Only one of the paths
, dir
, or text
parameters should be
specified.
Usage
TextReuseCorpus(
paths,
dir = NULL,
text = NULL,
meta = list(),
progress = interactive(),
tokenizer = tokenize_ngrams,
...,
hash_func = hash_string,
minhash_func = NULL,
keep_tokens = FALSE,
keep_text = TRUE,
skip_short = TRUE
)
is.TextReuseCorpus(x)
skipped(x)
Arguments
- paths
A character vector of paths to files to be opened.
- dir
The path to a directory of text files.
- text
A character vector (possibly named) of documents.
- meta
A list with named elements for the metadata associated with this corpus.
- progress
Display a progress bar while loading files.
- tokenizer
A function to split the text into tokens. See
tokenizers
. If value isNULL
, then tokenizing and hashing will be skipped.- ...
Arguments passed on to the
tokenizer
.- hash_func
A function to hash the tokens. See
hash_string
.- minhash_func
A function to create minhash signatures of the document.
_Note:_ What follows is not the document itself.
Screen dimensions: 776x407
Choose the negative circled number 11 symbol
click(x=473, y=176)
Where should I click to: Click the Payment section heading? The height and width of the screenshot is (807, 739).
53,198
See
minhash_generator
.- keep_tokens
Should the tokens be saved in the documents that are returned or discarded?
- keep_text
Should the text be saved in the documents that are returned or discarded?
- skip_short
Should short documents be skipped? (See details.)
- x
An R object to check.
Details
If skip_short = TRUE
, this function will skip very short or
empty documents. A very short document is one where there are two few words
to create at least two n-grams. For example, if five-grams are desired,
then a document must be at least six words long. If no value of n
is
provided, then the function assumes a value of n = 3
. A warning will
be printed with the document ID of each skipped document. Use
skipped()
to get the IDs of skipped documents.
This function will use multiple cores on non-Windows machines if the
"mc.cores"
option is set. For example, to use four cores:
options("mc.cores" = 4L)
.
Examples
dir <- system.file("extdata/legal", package = "textreuse")
corpus <- TextReuseCorpus(dir = dir, meta = list("description" = "Field Codes"))
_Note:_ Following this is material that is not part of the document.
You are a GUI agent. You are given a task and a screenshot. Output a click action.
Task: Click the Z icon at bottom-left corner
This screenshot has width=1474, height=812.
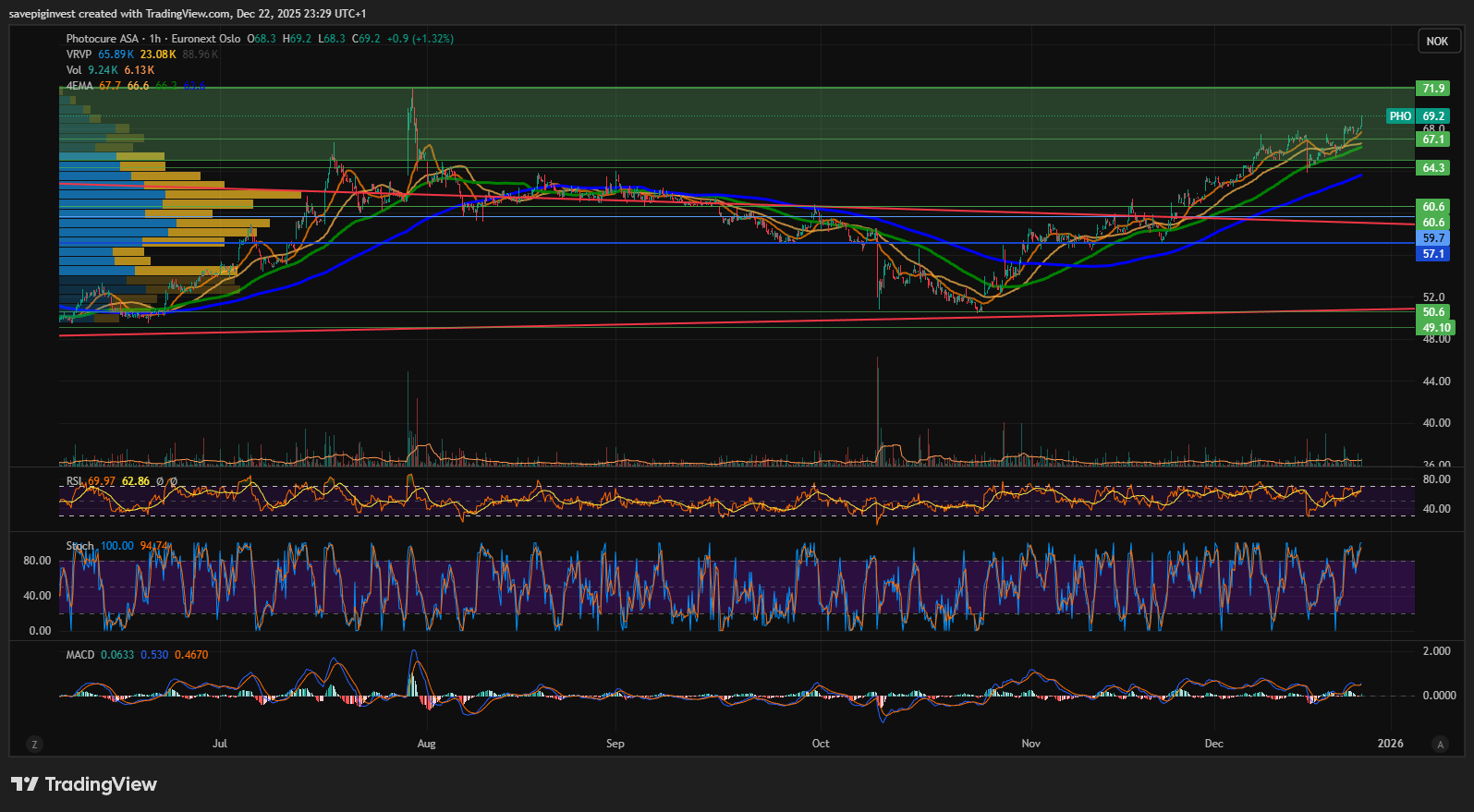34,744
# Subset by position or file name
corpus[[1]]
#> TextReuseTextDocument
#> file : /usr/local/lib/R/site-library/textreuse/extdata/legal/ca1851-match.txt
#> hash_func : hash_string
#> id : ca1851-match
#> minhash_func :
#> tokenizer : tokenize_ngrams
#> content : § 4. Every action shall be prosecuted in the name of the real party
#> in interest, except as otherwise provided in this Act.
#>
#> § 5. In the case of an assignment of a thing in action, the action by
#> the as
names(corpus)
#> [1] "ca1851-match" "ca1851-nomatch" "ny1850-match"
corpus[["ca1851-match"]]
#> TextReuseTextDocument
#> file : /usr/local/lib/R/site-library/textreuse/extdata/legal/ca1851-match.txt
#> hash_func : hash_string
#> id : ca1851-match
#> minhash_func :
#> tokenizer : tokenize_ngrams
#> content : § 4. Every action shall be prosecuted in the name of the real party
#> in interest, except as otherwise provided in this Act.
#>
#> § 5. In the case of an assignment of a thing in action, the action by
#> the as